Snowflake native MCP servers authenticate using a single PAT tied to a single Snowflake role. That role determines what data the tools can access. On the Mindset AI side, you control which agents (and therefore which users) can reach the MCP server through entitlement configuration. Within the MCP server itself, all requests use the same role and data access.

Mindset AI sends user identity headers (`x-user-id`, `x-session-tags`) on every request. With custom-built MCP servers these headers enable per-user data filtering. Snowflake's managed MCP server does not currently pass these headers through to stored procedures, so tools cannot tailor their responses based on which end user is asking. This is expected to be addressed in a future Snowflake release — the MCP protocol already defines a mechanism for passing client metadata to tools (the `_meta` field), and Snowflake is anticipated to adopt it, at which point per-user scoping within Snowflake native MCP servers will be possible without any custom code.

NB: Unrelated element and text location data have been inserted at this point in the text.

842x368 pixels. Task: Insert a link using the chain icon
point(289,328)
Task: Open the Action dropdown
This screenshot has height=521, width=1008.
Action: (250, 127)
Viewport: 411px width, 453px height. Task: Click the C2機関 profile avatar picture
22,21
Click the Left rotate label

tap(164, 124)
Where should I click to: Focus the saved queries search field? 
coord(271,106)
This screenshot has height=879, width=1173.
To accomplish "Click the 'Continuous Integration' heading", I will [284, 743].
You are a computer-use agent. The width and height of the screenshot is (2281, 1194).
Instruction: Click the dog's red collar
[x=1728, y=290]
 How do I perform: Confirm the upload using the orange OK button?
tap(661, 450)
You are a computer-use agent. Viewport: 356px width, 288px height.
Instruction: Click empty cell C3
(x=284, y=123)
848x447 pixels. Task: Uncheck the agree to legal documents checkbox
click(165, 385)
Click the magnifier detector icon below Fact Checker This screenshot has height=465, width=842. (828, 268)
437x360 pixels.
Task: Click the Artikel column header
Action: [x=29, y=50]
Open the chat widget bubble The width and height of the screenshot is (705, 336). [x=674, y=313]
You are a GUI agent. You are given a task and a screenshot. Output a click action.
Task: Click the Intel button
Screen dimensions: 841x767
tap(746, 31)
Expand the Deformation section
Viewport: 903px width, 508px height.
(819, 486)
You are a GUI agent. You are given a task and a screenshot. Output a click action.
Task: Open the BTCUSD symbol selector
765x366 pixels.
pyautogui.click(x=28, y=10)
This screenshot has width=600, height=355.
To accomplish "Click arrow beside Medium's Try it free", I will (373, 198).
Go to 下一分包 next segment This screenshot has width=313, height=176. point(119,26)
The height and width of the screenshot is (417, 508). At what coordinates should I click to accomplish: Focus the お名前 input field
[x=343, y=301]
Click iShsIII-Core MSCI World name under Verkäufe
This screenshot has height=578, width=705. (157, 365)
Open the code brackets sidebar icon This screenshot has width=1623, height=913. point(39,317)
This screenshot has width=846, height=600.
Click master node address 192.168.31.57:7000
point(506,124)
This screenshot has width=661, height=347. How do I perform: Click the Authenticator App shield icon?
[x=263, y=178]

### Planning for different access levels

If you have tools that should only be available to certain user groups (for example, managers vs. individual contributors), you can create separate Snowflake MCP servers with separate PATs and roles. Each server is registered independently in the Mindset AI AMS and entitled to the appropriate agents, keeping tool visibility aligned with user roles.

For use cases that require per-user data filtering today — where different users should see different rows from the same table — a custom MCP server is the better fit. The Mindset AI team can advise on the right approach for your situation.

## Additional notes

Tool descriptions are used by the Mindset AI agent to decide when to call a tool. Clear, specific descriptions lead to better tool selection. If an agent isn't calling a tool when expected, reviewing and tightening the tool description is usually the most effective first step.